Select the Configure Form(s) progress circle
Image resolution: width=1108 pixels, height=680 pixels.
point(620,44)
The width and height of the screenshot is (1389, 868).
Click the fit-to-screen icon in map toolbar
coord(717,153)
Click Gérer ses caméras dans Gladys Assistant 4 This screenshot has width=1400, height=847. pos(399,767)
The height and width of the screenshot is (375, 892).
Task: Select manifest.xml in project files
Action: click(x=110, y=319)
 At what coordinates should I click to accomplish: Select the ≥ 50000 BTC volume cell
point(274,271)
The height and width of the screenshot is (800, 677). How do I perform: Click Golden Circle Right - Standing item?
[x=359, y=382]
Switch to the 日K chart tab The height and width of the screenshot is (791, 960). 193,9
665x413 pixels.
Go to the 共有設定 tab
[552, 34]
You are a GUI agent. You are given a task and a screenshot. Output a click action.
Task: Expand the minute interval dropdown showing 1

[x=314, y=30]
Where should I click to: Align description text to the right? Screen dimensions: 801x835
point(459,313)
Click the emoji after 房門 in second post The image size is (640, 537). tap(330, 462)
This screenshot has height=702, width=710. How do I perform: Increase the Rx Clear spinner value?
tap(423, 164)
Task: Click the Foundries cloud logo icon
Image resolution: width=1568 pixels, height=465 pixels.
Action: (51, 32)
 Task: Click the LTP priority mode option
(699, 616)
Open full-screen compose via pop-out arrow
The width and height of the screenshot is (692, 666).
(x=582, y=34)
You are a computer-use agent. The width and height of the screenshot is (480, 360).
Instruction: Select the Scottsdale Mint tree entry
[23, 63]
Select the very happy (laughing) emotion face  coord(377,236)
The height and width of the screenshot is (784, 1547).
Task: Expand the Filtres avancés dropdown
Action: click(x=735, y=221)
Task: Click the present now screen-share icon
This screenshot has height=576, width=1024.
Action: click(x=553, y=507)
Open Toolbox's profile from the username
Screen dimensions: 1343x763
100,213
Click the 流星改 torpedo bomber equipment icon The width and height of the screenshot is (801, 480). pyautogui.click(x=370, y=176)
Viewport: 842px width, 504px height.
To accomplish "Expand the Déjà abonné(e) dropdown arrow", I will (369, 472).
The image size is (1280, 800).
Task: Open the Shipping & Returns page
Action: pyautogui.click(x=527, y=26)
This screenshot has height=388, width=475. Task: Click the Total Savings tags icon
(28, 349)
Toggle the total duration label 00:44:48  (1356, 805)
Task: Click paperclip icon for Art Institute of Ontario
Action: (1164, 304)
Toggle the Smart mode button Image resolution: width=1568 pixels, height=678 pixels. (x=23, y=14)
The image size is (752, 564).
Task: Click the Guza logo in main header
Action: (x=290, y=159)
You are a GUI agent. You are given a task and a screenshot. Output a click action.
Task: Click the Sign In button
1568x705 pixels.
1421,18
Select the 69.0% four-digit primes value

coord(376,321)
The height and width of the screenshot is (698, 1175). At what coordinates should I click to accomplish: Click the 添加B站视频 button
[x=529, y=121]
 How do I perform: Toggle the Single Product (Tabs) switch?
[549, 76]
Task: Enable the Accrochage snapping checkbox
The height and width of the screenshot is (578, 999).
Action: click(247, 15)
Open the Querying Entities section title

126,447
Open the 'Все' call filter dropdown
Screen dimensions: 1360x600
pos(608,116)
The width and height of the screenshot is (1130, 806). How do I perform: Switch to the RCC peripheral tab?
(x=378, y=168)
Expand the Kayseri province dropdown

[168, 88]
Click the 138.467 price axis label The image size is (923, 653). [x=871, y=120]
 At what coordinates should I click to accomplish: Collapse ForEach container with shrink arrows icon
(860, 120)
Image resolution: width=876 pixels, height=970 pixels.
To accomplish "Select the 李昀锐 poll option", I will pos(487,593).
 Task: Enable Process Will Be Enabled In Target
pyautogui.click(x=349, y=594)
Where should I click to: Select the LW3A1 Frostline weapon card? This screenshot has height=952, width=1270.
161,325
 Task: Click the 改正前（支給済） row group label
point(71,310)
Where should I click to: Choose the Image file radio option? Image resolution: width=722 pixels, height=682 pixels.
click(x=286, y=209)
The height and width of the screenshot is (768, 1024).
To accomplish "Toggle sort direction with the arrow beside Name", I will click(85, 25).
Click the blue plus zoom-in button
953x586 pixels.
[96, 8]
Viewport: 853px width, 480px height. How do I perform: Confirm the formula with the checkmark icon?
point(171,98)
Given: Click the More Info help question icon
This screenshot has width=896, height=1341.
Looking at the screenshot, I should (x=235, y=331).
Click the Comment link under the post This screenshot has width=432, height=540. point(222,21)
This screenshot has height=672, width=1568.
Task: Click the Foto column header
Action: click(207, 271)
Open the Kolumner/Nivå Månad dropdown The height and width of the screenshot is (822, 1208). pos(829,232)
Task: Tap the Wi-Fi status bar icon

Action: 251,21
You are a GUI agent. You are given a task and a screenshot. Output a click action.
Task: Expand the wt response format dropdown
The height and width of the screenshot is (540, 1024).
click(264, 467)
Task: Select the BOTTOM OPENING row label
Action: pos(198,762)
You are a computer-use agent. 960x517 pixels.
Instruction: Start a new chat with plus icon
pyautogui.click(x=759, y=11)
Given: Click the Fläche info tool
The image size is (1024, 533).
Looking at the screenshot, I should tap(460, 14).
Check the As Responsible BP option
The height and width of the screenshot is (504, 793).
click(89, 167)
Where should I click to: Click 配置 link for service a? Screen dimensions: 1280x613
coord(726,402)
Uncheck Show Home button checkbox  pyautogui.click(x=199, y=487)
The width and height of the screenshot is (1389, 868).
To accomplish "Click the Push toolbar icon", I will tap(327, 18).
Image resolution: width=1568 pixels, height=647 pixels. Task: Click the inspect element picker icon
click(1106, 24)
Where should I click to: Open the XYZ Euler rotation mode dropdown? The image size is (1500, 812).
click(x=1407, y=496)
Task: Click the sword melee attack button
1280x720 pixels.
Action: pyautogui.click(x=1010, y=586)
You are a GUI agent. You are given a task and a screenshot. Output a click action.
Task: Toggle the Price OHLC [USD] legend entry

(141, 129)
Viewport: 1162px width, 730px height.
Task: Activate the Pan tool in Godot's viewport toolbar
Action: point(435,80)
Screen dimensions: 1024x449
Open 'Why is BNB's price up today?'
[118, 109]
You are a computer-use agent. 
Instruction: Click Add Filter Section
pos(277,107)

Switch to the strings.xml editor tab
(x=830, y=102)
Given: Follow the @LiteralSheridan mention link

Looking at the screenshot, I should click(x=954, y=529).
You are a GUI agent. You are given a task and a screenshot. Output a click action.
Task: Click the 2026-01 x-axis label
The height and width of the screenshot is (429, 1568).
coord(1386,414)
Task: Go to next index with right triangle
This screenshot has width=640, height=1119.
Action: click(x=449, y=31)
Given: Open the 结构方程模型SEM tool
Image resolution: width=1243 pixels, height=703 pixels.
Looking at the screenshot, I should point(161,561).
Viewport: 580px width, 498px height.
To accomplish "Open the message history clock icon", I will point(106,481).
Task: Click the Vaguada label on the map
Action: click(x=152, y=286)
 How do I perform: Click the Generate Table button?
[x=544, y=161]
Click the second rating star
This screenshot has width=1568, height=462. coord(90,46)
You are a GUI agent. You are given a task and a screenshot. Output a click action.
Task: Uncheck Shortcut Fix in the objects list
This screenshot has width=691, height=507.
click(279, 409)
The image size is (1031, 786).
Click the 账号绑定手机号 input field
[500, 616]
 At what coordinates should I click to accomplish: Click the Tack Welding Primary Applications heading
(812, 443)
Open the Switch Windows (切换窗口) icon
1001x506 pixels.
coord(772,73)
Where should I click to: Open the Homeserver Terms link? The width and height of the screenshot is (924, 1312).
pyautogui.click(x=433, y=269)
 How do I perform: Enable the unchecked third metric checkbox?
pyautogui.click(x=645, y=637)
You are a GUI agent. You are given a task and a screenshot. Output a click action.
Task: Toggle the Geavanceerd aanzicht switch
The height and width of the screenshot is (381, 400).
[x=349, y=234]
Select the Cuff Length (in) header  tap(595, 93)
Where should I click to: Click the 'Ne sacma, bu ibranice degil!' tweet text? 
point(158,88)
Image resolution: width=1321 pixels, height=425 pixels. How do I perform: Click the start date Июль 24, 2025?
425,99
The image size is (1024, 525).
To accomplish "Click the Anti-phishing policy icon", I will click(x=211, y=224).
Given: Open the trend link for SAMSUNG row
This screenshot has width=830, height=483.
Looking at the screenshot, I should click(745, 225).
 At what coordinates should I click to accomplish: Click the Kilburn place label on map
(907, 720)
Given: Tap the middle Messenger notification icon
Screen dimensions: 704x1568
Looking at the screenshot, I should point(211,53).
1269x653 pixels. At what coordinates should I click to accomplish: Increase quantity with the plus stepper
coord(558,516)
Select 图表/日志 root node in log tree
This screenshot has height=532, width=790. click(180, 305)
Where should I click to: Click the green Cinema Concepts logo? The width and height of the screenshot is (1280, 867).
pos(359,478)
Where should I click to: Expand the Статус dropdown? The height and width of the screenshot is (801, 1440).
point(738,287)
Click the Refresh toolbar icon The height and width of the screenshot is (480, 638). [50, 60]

▬▬▬▬▬▬▬▬▬▬

Search the records for the word "computer". Copy every line that has it.

You are a computer-use agent. The width and height of the screenshot is (480, 360).
You are a computer-use agent. 960x517 pixels.
You are a computer-use agent. 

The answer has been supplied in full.